[Collection entries]
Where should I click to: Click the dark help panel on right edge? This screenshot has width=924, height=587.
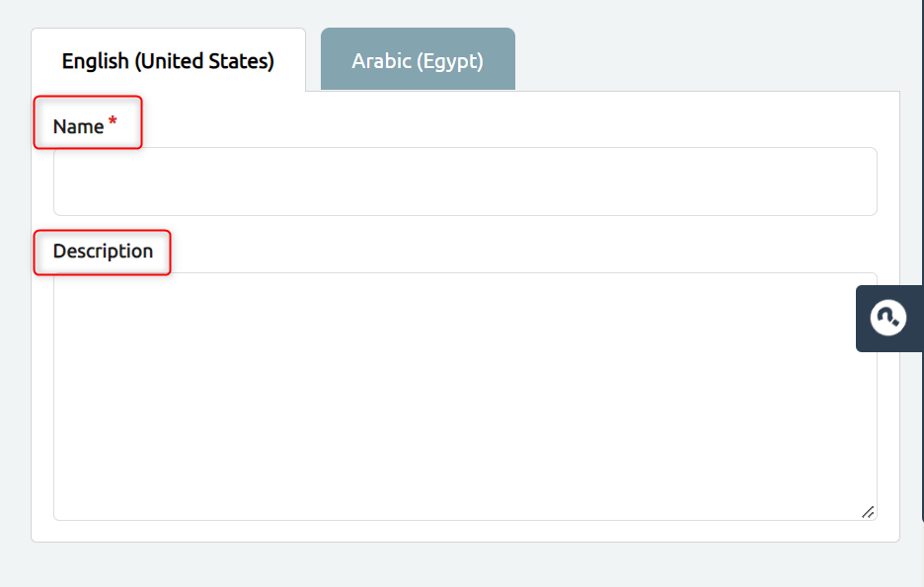[889, 319]
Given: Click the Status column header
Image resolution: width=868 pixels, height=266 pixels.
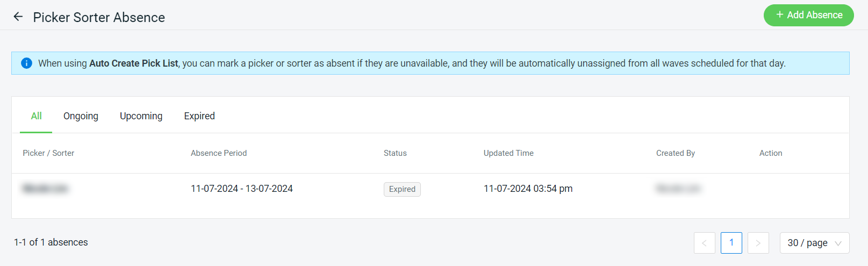Looking at the screenshot, I should 395,153.
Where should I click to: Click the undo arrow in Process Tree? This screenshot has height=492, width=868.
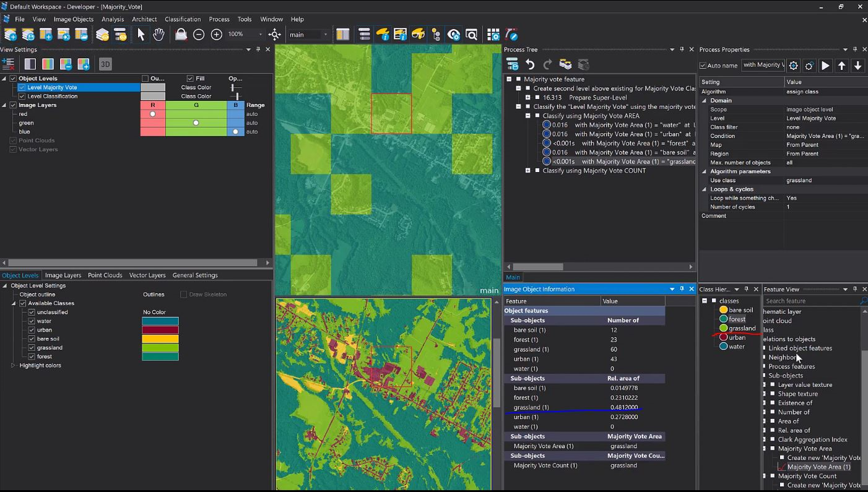(x=530, y=64)
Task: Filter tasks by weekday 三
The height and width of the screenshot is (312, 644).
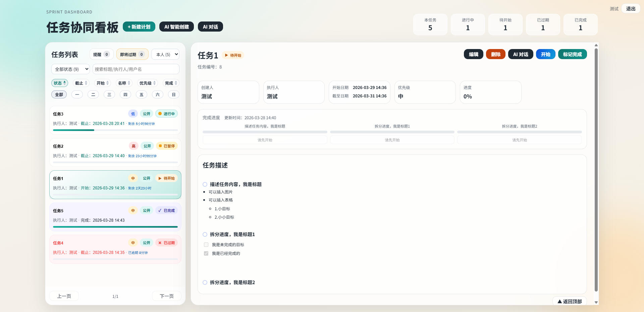Action: point(109,95)
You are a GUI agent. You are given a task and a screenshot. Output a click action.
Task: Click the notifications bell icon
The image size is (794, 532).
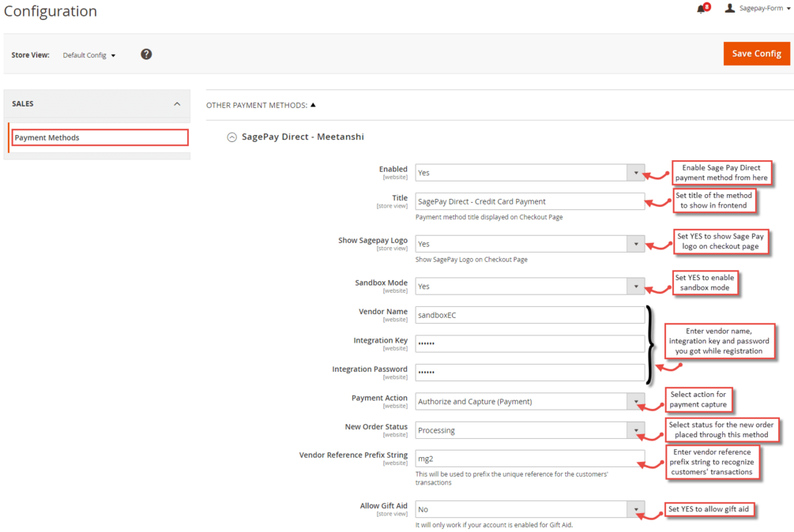pyautogui.click(x=702, y=9)
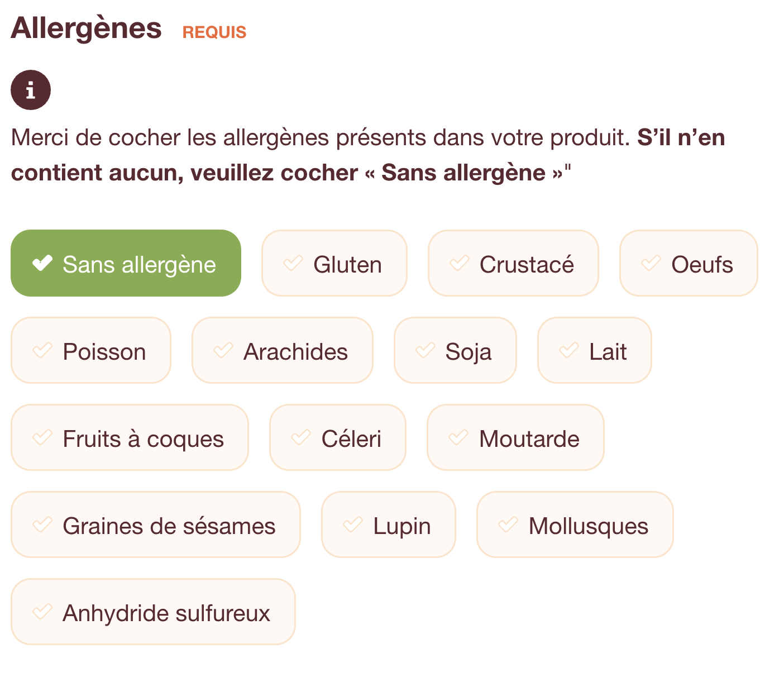Tick Graines de sésames option

[156, 525]
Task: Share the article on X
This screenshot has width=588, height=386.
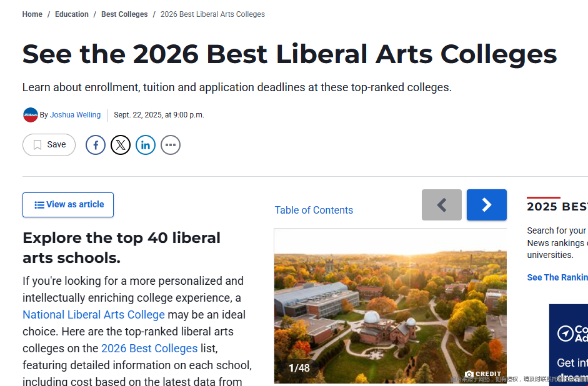Action: pyautogui.click(x=120, y=144)
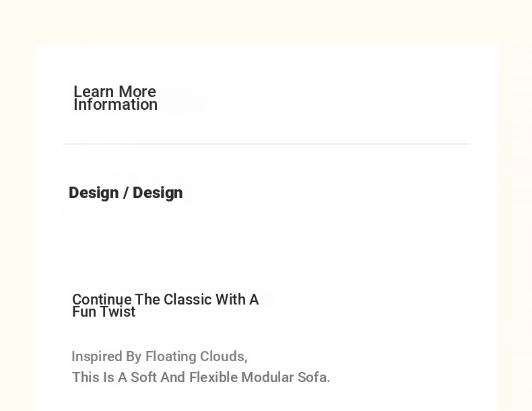This screenshot has height=411, width=532.
Task: Click the "Learn More Information" heading
Action: point(115,98)
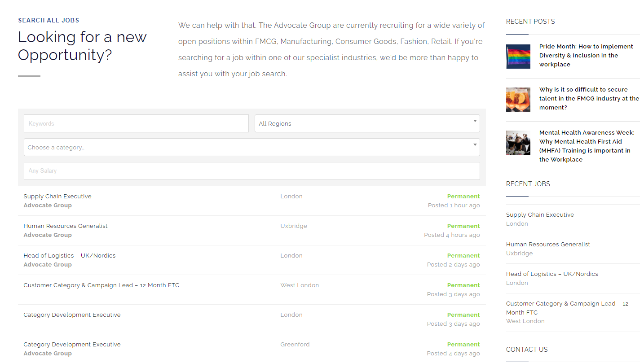Screen dimensions: 644x363
Task: Open the Choose a category dropdown
Action: [251, 147]
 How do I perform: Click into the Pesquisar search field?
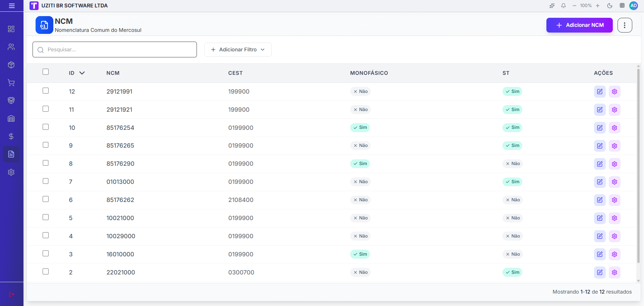(x=115, y=50)
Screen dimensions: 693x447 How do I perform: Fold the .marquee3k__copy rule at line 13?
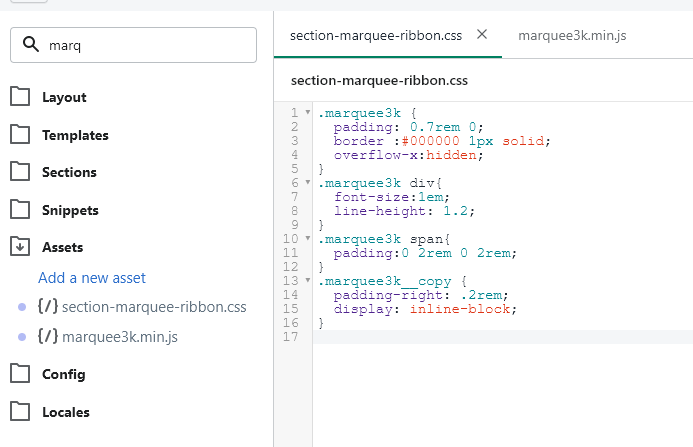[308, 281]
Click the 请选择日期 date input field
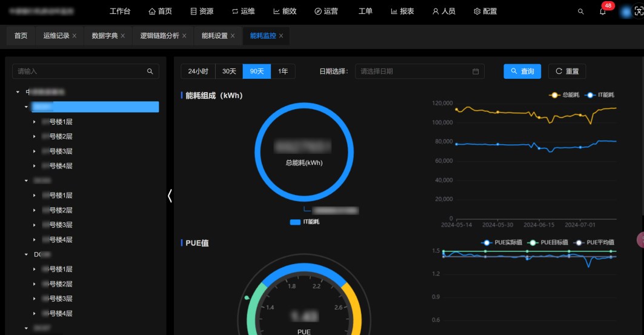 [x=412, y=71]
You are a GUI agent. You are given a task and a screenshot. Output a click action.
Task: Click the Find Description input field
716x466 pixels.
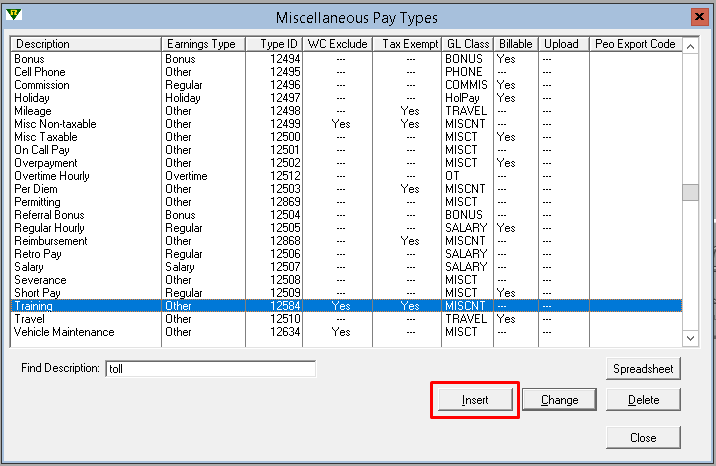(x=210, y=368)
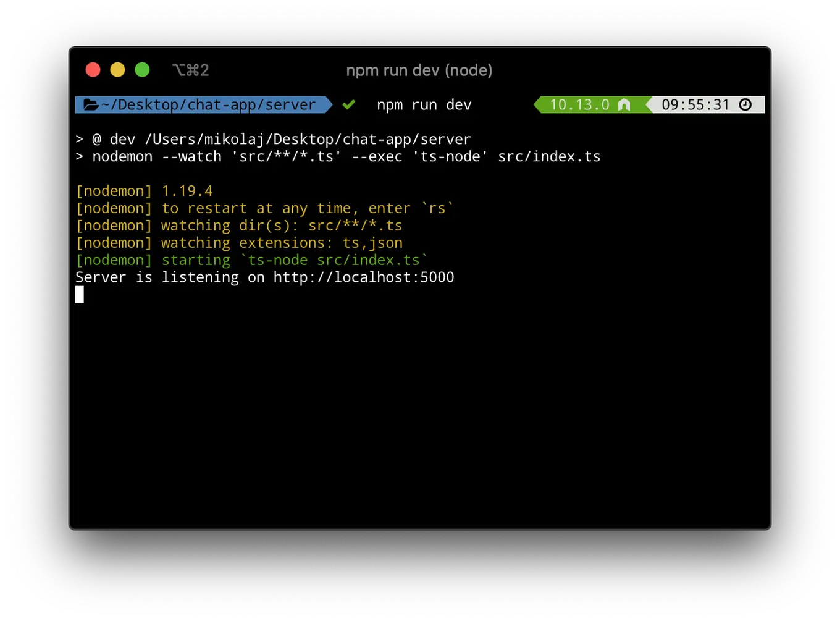
Task: Click the powerline arrow after the path segment
Action: [x=329, y=104]
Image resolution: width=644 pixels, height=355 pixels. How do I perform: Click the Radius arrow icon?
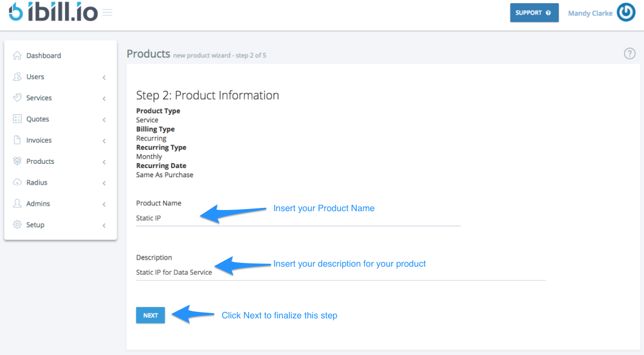pos(18,182)
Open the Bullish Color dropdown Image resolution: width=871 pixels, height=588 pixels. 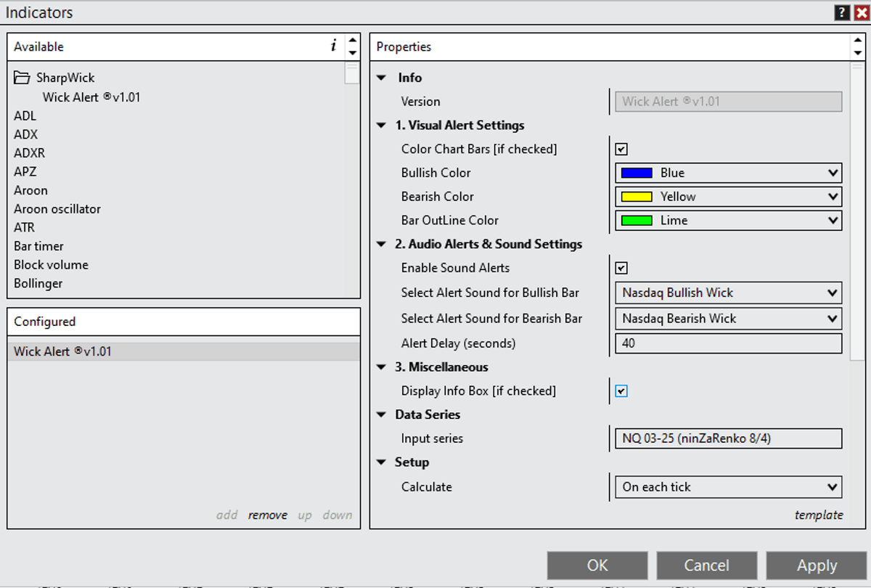click(x=728, y=173)
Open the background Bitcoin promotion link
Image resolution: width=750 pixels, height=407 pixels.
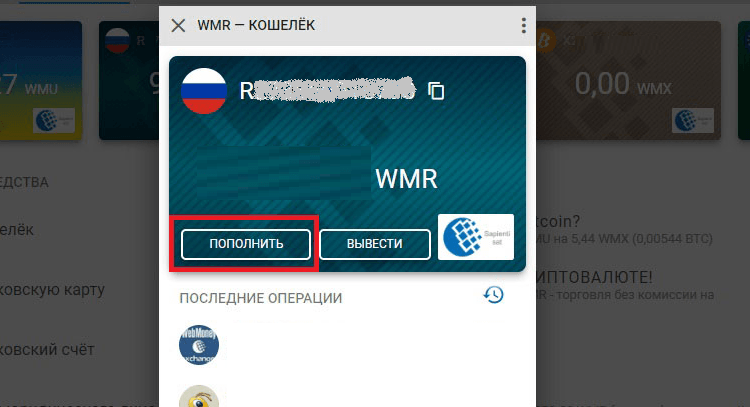[624, 230]
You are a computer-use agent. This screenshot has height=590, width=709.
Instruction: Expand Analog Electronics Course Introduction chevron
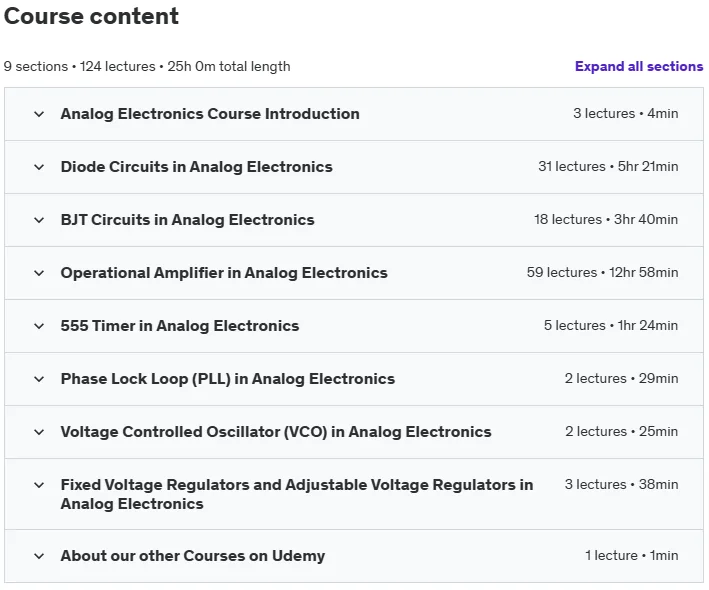point(39,114)
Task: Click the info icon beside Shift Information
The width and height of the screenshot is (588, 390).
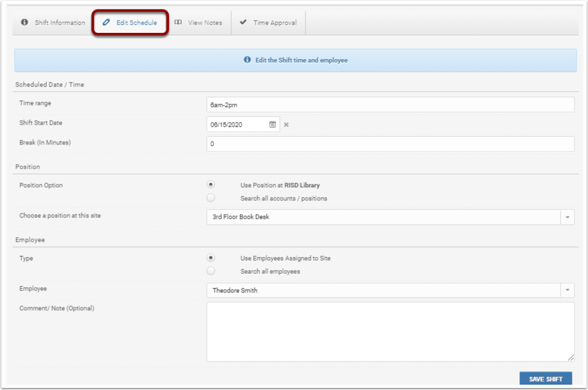Action: [x=25, y=23]
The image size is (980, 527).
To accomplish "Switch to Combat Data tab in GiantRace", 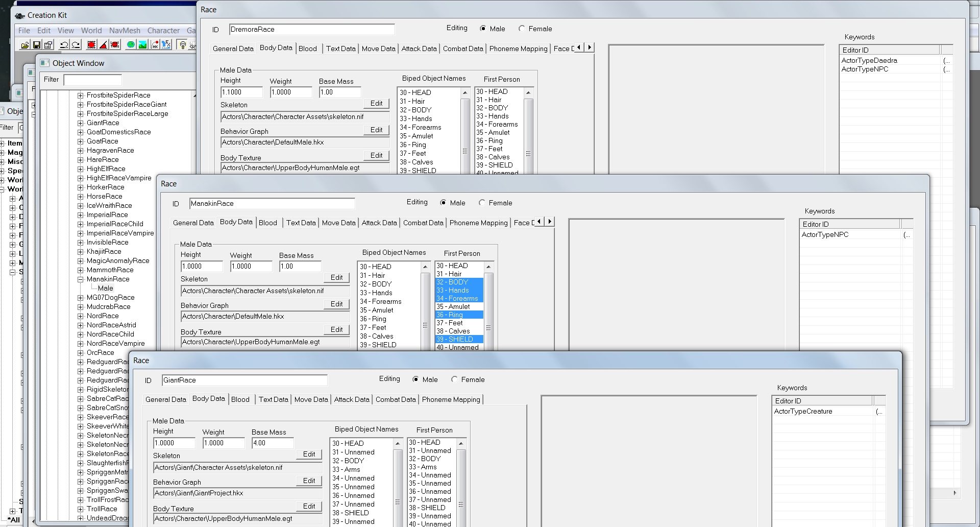I will (395, 399).
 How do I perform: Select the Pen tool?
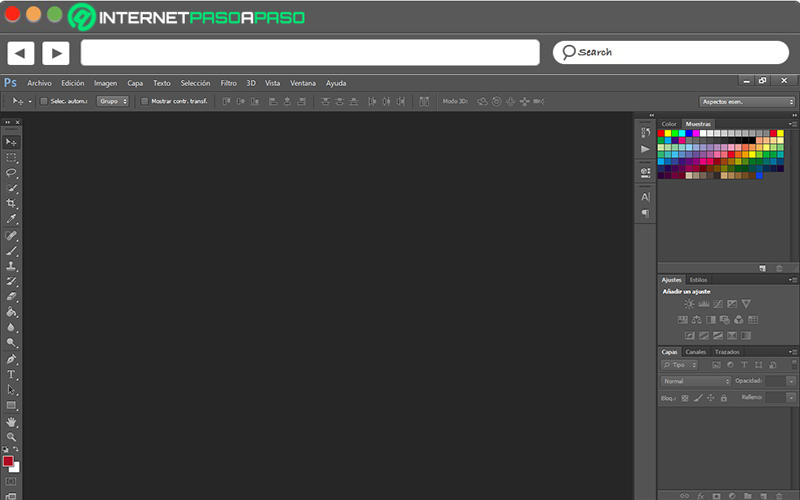click(11, 359)
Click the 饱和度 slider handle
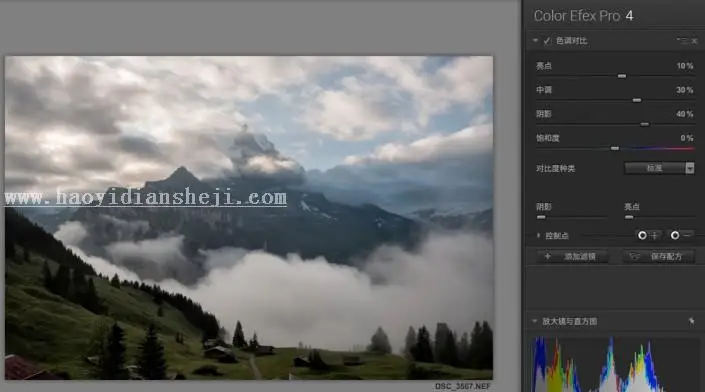705x392 pixels. click(615, 148)
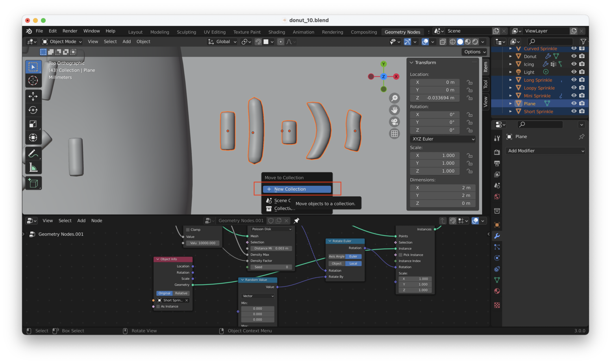Viewport: 611px width, 364px height.
Task: Choose the Add Cube tool
Action: 33,183
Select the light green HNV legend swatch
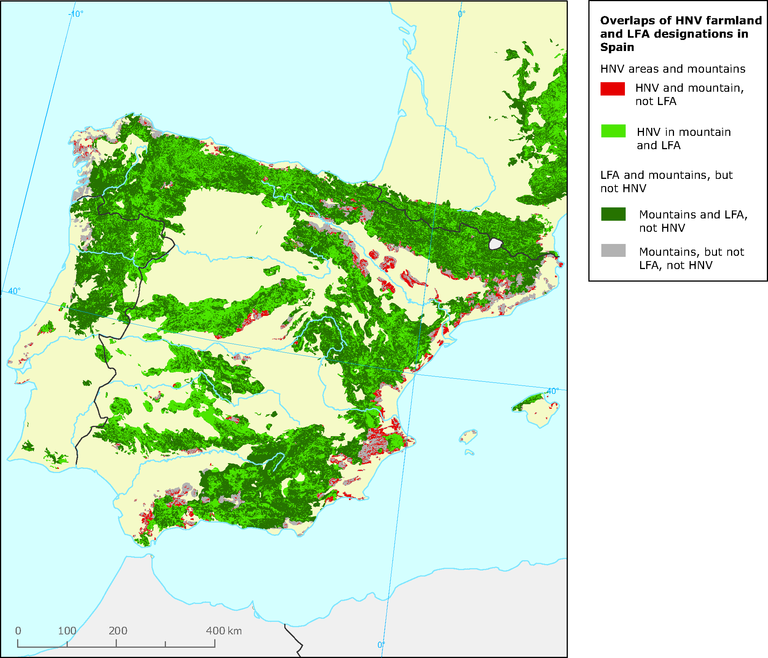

What the task asks: Leaving all pictures aside, print exactly the lines from the one that contains "Click the 饱和度 slider handle" through the last line of the data above, inclusive.

Result for this task:
Click the 饱和度 slider handle
705x392 pixels. click(615, 148)
Viewport: 611px width, 364px height.
Task: Choose the Add Cube tool
Action: 33,183
Select the light green HNV legend swatch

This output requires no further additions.